XPath for each Document in R Corpus
-
31-05-2021 - |
Question
I have a corpus, x, in R created from a directory using DirSource. Each document is a text file containing the full HTML of a related vBulletin forum webpage. Since it is a thread, each document has multiple separate posts that I want to capture with my XPath. The XPath seems to work, but I cannot put all my captured nodes back into the corpus.
If my corpus has 25 documents that have an average 4 posts each, then my new corpus should have 100 documents. I'm wondering if I have to do a loop and create a new corpus.
Here is my messy work so far. Any source from a thread in www.vbulletin.org/forum/ is an example of the structure.
#for stepping through
xt <- x[[5]]
xpath <- "//div[contains(@id,'post_message')]"
getxpath <- function(xt,xpath){
require(XML)
#either parse
doc <- htmlParse(file=xt)
#doc <- htmlTreeParse(tolower(xt), asText = TRUE, useInternalNodes = TRUE)
#don't know which to use
#result <- xpathApply(doc,xpath,xmlValue)
result <- xpathSApply(doc,xpath,xmlValue)
#clean up
result <- gsub(pattern="\\s+",replacement=" ",x=gsub(pattern="\n|\t",replacement=" ",x=result))
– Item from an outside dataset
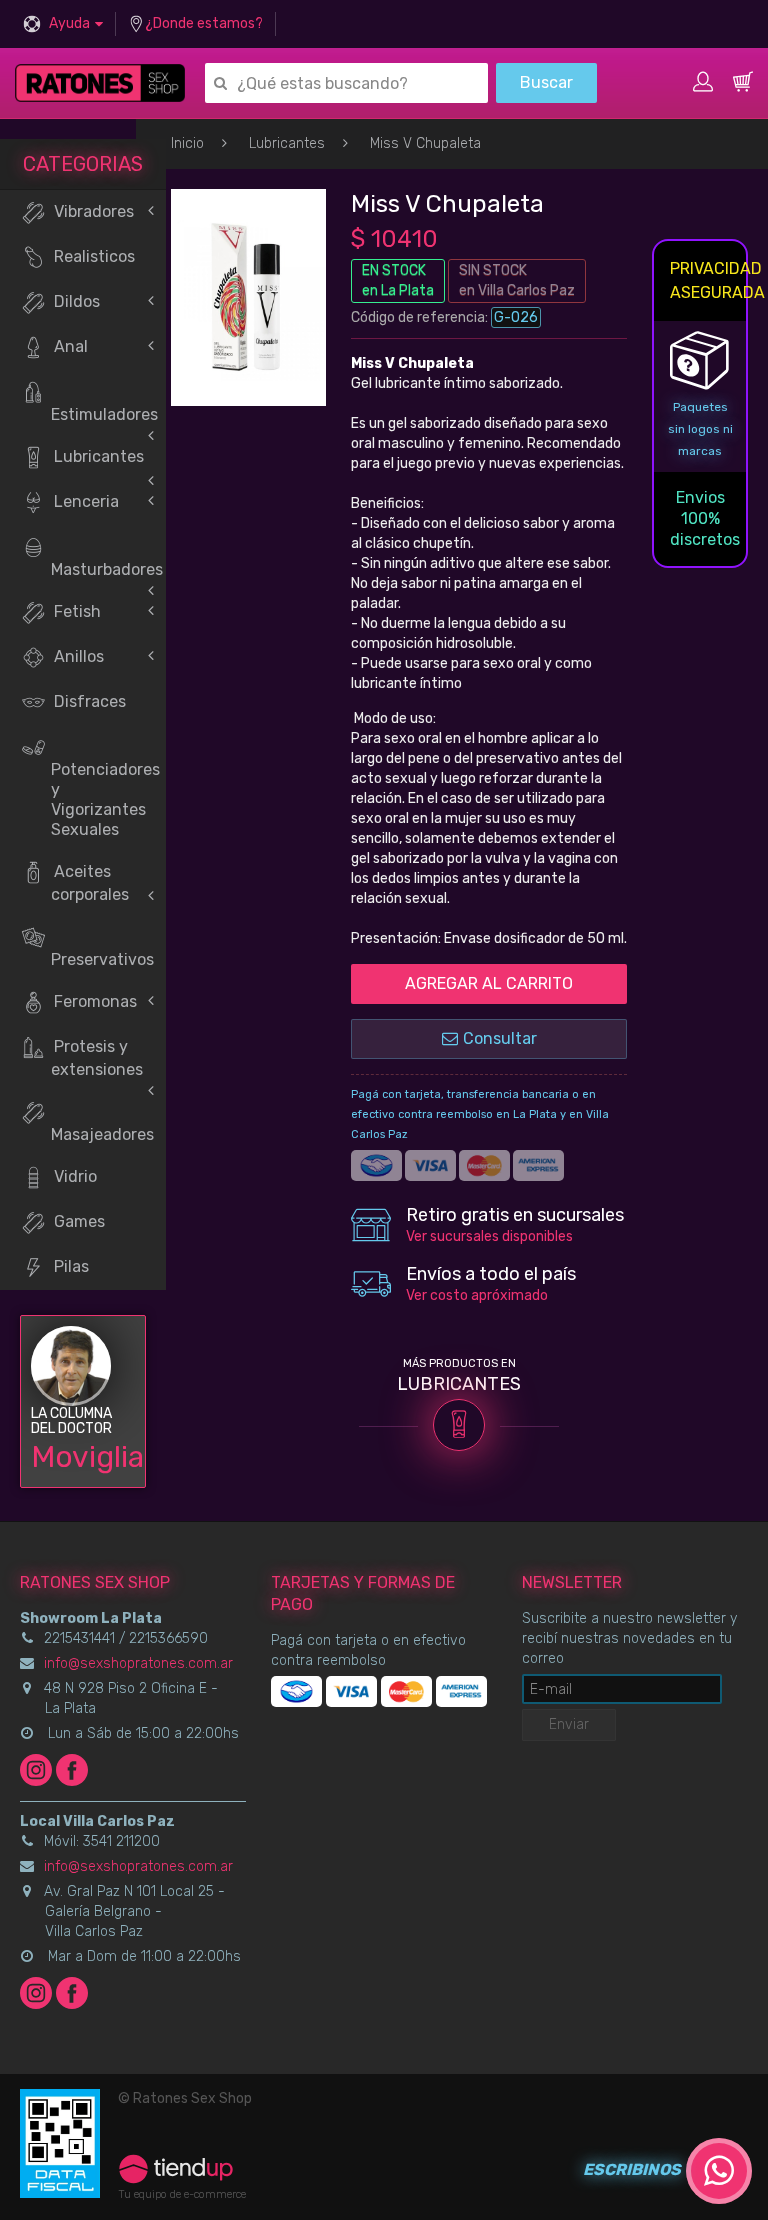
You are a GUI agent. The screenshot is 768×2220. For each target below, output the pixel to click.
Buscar (546, 82)
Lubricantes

result <- c(result[1:length(result)])
free(doc)
#converts group of nodes into 1 data frame with numbers before separate posts
#require(plyr)
#xbythread <- ldply(.data=result,.fun=function(x){unlist(x)})
#don't know what needs to be returned
result <- Corpus(VectorSource(result))
#result <- as.PlainTextDocument(result)
return(result)
}
#call
x2 <- tm_map(x=x,FUN=getxpath,"//div[contains(@id,'post_message')]")
Solution
Figured it out a while ago. htmlParse needs isURL=TRUE.
getxpath <- function(xt,xpath){
require(XML);require(tm)
x <- htmlParse(file=u,isURL=TRUE)
resultvector <- xpathSApply(x,xpath,xmlValue)
result <- gsub(pattern="\\s+",replacement=" ",x=gsub(pattern="\n|\t",replacement=" ",x=resultvector))
return(result)
}
res <- getxpath("http://url.com/board.html","//xpath")
To get all the files, I use list.files to get the file list, Map/clusterMap with getxpath() to put them in a list, do.call to get them in a vector, and Corpus(VectorSource(res)) to put them in a Corpus.